__TASK GOAL__
Please copy everything from the line containing "Where should I click to: Click the 驱动器" down to the line containing "point(194,176)", swapping "area chart" for "bar chart" and leaving the rest unchanged.

__THE RECORDS__
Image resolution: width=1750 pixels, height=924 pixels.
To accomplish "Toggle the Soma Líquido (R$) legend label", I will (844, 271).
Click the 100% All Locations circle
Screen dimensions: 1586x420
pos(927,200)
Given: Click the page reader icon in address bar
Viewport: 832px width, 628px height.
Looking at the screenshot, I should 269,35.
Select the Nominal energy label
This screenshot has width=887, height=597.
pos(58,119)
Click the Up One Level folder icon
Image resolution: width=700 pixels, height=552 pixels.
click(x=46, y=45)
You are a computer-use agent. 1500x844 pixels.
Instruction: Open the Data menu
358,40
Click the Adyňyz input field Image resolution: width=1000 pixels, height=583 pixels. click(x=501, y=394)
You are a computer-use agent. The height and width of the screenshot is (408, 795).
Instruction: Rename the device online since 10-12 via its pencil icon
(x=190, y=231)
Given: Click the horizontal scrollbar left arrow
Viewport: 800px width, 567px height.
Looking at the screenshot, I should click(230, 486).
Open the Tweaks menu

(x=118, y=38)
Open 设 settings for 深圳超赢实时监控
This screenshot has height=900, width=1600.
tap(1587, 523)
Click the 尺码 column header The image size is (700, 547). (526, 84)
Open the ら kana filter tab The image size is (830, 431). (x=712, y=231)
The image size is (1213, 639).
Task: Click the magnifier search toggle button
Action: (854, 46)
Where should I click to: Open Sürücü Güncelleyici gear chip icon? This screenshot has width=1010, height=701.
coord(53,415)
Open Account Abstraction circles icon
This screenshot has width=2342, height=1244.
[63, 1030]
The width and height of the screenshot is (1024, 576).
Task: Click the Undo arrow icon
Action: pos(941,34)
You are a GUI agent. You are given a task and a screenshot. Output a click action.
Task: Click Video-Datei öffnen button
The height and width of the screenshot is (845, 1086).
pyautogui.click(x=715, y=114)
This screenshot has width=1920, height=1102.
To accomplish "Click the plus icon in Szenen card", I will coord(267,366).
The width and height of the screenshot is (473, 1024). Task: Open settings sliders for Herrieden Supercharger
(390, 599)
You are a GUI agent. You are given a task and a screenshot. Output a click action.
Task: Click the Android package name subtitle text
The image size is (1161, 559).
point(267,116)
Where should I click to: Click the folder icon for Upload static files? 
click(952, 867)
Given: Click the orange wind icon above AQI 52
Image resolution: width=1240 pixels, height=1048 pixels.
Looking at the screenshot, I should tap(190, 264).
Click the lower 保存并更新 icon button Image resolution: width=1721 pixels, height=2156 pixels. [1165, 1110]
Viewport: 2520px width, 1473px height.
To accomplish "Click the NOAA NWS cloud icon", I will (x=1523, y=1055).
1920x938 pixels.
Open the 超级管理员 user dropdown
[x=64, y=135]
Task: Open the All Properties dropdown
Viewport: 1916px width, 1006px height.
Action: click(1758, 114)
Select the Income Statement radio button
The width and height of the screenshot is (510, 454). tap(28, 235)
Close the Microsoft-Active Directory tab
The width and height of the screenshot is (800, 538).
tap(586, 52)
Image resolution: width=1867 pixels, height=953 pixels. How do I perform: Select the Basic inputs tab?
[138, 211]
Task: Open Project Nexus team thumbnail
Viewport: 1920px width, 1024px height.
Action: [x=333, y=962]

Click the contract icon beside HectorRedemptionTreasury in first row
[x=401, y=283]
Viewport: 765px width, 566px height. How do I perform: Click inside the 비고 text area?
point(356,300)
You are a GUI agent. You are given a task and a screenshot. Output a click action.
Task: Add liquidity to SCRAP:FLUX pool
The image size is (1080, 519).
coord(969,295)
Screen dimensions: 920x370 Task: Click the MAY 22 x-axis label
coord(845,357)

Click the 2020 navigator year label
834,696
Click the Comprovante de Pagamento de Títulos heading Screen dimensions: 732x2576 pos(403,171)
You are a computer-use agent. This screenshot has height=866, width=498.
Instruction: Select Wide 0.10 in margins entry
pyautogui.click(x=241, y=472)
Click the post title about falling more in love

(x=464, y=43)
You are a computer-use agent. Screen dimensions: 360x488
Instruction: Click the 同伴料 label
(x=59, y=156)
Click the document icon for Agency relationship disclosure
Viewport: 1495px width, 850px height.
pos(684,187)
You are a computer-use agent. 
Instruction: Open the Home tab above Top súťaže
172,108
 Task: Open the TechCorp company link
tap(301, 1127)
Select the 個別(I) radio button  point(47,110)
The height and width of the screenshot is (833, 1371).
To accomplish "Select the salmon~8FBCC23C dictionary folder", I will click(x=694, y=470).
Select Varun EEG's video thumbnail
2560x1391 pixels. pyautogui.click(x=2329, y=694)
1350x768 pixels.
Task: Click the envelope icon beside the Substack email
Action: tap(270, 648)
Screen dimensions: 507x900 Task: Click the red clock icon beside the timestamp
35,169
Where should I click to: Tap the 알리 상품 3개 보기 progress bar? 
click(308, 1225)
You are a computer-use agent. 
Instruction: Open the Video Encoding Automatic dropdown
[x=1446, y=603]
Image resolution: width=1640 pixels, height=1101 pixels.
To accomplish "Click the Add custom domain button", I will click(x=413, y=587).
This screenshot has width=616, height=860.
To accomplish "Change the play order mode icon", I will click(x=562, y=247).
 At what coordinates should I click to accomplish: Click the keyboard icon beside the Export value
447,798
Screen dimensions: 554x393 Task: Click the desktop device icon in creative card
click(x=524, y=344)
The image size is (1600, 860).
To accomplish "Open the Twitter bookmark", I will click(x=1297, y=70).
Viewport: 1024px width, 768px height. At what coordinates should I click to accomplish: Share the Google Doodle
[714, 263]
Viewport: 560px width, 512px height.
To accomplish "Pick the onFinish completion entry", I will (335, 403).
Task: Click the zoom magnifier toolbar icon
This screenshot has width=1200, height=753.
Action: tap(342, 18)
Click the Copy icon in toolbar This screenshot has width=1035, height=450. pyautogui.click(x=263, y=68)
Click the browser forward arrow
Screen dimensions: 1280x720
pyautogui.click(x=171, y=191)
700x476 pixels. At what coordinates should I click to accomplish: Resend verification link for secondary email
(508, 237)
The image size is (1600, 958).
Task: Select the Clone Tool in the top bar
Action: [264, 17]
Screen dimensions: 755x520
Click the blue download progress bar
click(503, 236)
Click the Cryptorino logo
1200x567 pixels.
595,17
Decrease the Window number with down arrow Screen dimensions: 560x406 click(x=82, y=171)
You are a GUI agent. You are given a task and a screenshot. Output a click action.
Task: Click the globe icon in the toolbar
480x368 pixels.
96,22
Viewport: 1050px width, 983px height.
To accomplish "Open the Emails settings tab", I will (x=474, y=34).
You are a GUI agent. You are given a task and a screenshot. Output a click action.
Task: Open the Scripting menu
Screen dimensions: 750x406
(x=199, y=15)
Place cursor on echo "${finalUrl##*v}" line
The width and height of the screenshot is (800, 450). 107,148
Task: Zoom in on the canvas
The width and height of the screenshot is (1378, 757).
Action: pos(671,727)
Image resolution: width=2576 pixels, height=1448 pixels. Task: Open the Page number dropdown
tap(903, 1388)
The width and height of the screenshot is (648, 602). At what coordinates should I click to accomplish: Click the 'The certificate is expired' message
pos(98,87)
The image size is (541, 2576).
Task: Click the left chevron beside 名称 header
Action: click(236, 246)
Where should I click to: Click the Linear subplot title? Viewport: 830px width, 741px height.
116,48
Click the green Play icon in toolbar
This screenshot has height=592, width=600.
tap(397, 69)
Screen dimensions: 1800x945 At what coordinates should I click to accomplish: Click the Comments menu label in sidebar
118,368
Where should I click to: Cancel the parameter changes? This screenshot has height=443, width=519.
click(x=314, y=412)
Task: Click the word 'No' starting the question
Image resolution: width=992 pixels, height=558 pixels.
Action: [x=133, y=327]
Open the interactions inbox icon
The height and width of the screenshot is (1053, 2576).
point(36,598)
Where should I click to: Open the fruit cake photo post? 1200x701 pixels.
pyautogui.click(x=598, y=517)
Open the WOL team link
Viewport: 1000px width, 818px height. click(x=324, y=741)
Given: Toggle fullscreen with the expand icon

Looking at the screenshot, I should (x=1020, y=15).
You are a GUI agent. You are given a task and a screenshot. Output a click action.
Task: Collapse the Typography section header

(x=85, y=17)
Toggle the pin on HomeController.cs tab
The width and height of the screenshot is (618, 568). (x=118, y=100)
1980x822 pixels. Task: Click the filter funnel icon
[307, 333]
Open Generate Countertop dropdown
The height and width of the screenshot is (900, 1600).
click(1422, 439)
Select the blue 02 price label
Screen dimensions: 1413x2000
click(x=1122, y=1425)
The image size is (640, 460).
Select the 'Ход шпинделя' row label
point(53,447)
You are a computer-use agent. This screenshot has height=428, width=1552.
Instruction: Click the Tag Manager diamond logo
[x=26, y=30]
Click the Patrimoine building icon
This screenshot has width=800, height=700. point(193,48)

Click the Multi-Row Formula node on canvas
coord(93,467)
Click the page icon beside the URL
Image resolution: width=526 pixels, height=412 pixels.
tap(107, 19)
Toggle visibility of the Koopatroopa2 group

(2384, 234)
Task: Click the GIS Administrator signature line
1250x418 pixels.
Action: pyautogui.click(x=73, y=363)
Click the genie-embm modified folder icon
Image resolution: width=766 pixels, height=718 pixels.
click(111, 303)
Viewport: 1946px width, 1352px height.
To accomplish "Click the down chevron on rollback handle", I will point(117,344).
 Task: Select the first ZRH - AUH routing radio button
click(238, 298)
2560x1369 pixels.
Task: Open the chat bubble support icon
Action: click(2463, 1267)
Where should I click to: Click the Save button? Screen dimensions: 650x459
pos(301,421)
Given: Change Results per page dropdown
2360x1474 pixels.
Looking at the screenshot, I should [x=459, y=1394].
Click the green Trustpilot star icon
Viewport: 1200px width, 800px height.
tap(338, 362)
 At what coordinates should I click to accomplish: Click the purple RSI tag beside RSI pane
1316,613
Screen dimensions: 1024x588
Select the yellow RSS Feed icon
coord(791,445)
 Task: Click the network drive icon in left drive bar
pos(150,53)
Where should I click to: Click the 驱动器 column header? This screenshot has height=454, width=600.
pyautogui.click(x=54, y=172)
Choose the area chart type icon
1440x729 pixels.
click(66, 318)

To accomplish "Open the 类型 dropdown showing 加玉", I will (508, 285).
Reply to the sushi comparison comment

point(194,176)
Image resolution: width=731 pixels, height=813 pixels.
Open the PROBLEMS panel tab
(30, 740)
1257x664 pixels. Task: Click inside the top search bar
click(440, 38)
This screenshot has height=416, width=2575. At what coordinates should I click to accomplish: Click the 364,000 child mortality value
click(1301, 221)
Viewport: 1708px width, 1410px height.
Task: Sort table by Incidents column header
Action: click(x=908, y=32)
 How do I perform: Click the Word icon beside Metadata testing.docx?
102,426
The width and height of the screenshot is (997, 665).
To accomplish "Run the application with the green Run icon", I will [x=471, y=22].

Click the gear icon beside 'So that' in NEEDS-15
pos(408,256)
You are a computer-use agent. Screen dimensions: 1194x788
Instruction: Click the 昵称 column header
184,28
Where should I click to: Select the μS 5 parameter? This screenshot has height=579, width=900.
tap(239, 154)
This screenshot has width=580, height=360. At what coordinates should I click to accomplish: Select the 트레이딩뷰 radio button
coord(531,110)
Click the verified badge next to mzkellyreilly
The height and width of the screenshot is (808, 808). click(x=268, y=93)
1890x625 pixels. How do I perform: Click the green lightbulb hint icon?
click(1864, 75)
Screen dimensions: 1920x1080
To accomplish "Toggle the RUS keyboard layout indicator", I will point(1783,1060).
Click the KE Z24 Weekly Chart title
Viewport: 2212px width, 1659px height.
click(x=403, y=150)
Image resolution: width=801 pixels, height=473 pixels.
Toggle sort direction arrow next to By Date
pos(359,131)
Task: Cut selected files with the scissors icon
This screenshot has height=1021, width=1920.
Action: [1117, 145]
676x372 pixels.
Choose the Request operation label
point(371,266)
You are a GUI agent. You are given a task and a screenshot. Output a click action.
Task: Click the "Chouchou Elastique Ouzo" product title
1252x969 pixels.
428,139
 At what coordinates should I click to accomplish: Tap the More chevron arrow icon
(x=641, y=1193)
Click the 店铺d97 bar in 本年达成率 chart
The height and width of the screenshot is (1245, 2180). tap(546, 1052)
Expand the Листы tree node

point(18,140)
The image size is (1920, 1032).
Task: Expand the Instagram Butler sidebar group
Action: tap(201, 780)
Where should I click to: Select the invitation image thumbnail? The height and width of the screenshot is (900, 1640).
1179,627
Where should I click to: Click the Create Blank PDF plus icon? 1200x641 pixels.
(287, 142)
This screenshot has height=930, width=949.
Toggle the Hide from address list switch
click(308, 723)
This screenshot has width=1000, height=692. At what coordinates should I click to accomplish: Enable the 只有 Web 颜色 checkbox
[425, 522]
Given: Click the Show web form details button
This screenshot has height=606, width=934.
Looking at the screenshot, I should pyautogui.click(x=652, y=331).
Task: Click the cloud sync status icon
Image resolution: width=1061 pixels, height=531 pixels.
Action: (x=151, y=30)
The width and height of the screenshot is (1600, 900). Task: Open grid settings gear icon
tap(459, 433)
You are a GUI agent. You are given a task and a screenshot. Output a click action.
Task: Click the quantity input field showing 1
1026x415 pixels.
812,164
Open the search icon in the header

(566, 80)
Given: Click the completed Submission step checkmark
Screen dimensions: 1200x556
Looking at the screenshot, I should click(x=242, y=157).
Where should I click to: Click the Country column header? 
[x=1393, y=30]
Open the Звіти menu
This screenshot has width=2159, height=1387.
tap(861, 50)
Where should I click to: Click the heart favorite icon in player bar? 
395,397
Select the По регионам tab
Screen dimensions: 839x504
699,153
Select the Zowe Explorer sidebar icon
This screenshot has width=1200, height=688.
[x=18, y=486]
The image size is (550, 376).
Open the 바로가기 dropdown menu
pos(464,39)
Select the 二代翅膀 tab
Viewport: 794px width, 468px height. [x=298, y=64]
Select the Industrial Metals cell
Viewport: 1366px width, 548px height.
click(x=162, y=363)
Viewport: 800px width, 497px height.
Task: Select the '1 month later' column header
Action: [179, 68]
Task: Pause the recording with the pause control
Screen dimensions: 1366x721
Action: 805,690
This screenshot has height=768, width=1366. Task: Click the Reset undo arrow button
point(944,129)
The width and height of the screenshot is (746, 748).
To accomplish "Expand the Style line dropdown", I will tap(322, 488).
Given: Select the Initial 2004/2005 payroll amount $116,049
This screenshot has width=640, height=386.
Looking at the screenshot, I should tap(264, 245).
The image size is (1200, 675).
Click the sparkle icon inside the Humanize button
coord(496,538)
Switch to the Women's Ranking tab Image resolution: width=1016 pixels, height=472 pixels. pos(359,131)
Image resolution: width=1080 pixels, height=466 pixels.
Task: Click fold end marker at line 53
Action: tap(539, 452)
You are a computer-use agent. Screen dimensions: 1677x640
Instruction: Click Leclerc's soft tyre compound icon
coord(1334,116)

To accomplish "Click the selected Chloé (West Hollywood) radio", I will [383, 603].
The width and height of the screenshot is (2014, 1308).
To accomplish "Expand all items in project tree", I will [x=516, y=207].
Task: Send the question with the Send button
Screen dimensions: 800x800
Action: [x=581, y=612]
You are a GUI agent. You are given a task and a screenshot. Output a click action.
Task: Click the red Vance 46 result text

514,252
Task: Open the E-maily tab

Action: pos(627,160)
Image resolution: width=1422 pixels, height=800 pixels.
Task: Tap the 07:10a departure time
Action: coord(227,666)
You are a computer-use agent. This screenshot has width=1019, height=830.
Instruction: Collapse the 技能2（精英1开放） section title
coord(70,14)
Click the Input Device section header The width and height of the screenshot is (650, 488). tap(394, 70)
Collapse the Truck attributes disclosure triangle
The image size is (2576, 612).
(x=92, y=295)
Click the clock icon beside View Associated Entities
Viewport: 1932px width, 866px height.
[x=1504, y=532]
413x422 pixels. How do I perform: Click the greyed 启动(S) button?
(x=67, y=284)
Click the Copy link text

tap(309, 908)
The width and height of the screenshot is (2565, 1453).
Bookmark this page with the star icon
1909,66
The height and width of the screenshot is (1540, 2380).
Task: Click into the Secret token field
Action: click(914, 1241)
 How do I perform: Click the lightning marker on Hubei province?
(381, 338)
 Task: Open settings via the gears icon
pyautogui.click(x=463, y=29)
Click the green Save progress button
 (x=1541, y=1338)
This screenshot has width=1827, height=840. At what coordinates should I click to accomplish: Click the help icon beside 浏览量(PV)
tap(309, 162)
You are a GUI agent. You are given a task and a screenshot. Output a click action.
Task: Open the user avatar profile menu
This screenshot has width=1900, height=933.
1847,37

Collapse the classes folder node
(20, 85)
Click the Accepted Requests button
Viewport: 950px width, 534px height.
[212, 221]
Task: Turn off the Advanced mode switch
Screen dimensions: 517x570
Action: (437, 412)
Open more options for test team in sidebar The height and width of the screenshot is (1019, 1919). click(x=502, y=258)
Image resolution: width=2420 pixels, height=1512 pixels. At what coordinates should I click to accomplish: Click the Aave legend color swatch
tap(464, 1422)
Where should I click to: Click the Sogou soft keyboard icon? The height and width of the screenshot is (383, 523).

__PROBLEM SOLUTION__
Where should I click to: Click the 驱动器 column header? This screenshot has height=454, width=600.
pyautogui.click(x=54, y=172)
Choose the bar chart type icon
1440x729 pixels.
click(66, 318)

To accomplish "Open the 类型 dropdown showing 加玉", I will (508, 285).
Reply to the sushi comparison comment

point(194,176)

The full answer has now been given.